O veículo espacial de seis rodas já detectou enxofre em Marte antes, mas apenas em uma mistura com outros minerais, incluindo magnésio e cálcio. O enxofre puro é inodoro e se forma em condições muito específicas que cientistas planetários não associam à localização do robô. Essa substância, porém, parece estar infundida em muitas rochas da região, de acordo com um comunicado da NASA .

“Encontrar um campo de pedras feito de enxofre puro é como encontrar um oásis no deserto”, disse Ashwin Vasavada, cientista de projeto da missão no Laboratório de Propulsão a Jato (JPL), na Califórnia, no comunicado. “Não deveria estar lá, então agora temos que explicar.”

Cristais amarelos de enxofre descobertos pelo rover Curiosity após passar sobre uma rocha e quebrá-la (NASA/JPL-Caltech/MSSS)

Na foto da rocha tirada pelo rover (acima), cristais amarelos de enxofre podem ser vistos aglomerados nas regiões internas da rocha quebrada. Esses cristais eram muito pequenos e quebradiços para o Curiosity coletar amostras com uma broca, então acabou estacionando perto de outra grande rocha, apelidada de Mammoth Lakes. Aqui, o rover usou uma broca na extremidade do seu braço robótico para abrir um buraco naquela rocha e guardou-o para análise posterior antes de partir.

O robô fez a descoberta em 30 de maio, quando explorava Gediz Vallis, um canal que desce pelas encostas do Monte Sharp, no centro da Cratera Gale. O rover começou a escalar esse relevo em 2014 e tem estudado o canal últimos dez meses em busca de sinais de vida microbiana antiga. Embora sulfatos (minerais encontrados anteriormente) contenham enxofre, não existe uma relação clara entre a formação dessas moléculas e os cristais puros. Cristais de enxofre elementar se formam apenas em uma faixa restrita de condições. E nada disso era esperado para esta região.

Uma vista do canal Gediz Vallis capturada pelo Curiosity em 31 de março (NASA/JPL-Caltech/MSSS)
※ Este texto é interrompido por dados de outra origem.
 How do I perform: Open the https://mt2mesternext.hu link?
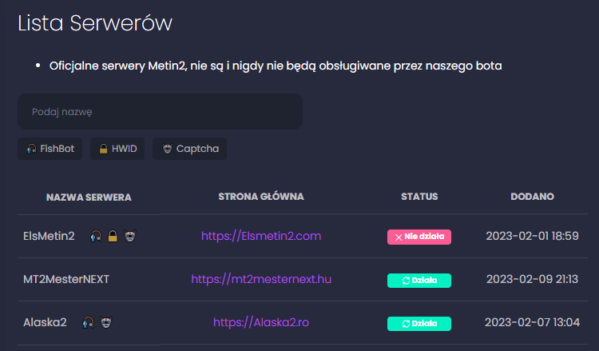[261, 279]

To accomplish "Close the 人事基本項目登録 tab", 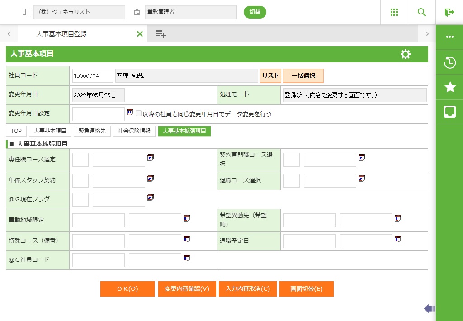I will 140,34.
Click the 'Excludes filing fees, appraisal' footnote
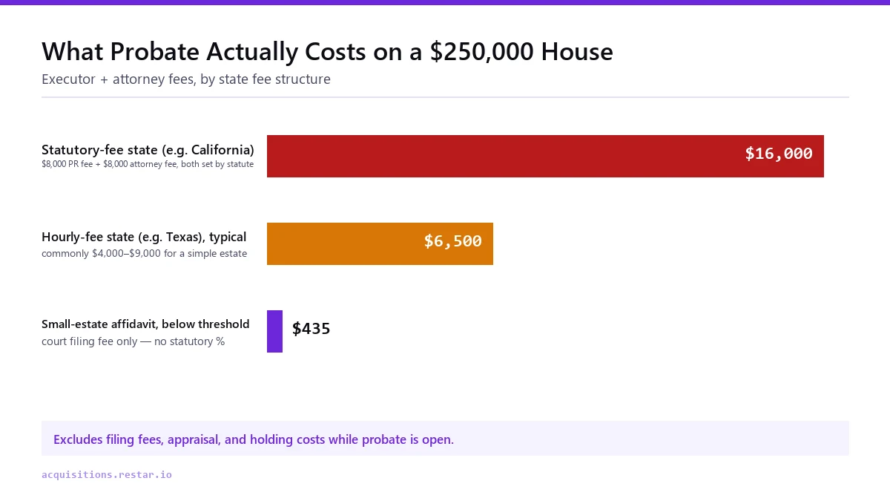This screenshot has width=890, height=501. click(x=254, y=439)

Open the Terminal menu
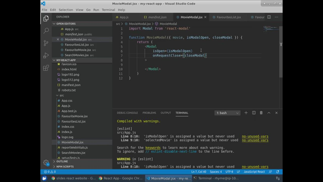108,10
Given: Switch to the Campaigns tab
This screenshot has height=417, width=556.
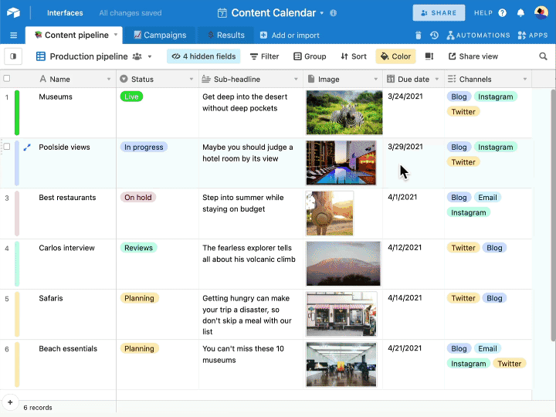Looking at the screenshot, I should (x=160, y=35).
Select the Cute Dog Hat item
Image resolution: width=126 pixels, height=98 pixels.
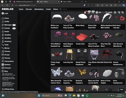[69, 54]
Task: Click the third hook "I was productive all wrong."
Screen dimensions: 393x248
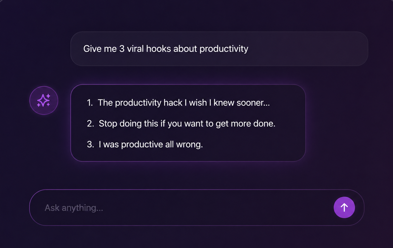Action: pos(151,144)
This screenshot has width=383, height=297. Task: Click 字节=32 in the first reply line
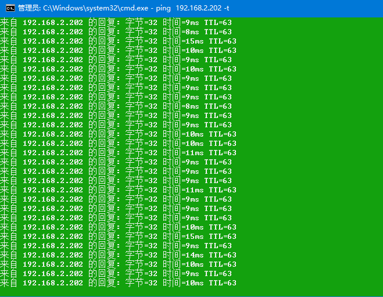click(x=141, y=23)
Pelo que se entende do passado de Marte, o Monte Sharp teria sido muito mais húmido há bilhões de anos. O canal Gediz Vallis, que serpenteia pela montanha, teria sido escavado quando o planeta começou a secar, possivelmente por ventos fortes ou mesmo fluxos violentos de água líquida.

Por meio de imagens feitas a partir da órbita, cientistas puderam ver a presença de grandes montes de detritos espalhados pela região. Ao examiná-los in loco, o Curiosity descobriu que rochas apresentam anéis ou halos claros perto de suas bordas, que os cientistas dizem serem causados ​​por reações químicas provocadas pela água depois que as rochas absorveram os minerais disponíveis depositados na área.

Em maio, o Curiosity capturou esta imagem de rochas que mostram anéis ou halos pálidos perto de suas bordas, semelhantes a marcas vistas na Terra quando a água subterrânea vaza para as rochas ao longo das fraturas, causando reações químicas que alteram a cor (NASA/JPL-Caltech/MSSS)

Essas rochas teriam sido levadas por lá pelo fluxo de água e por deslizamentos. “Este não foi um período tranquilo em Marte”, disse Becky Williams, cientista do Instituto de Ciência Planetária, em Tucson, Arizona, e investigadora principal adjunta da Mast Camera (Mastcam), do Curiosity. “Houve uma quantidade emocionante de atividade aqui. Estamos observando vários fluxos no canal, incluindo inundações energéticas e fluxos ricos em rochas.”

Os cientistas não têm a certeza do papel que a história de Marte teria na formação do enxofre puro recém-descoberto ou se o elemento tem alguma ligação com outros minerais à base de enxofre previamente descobertos na região.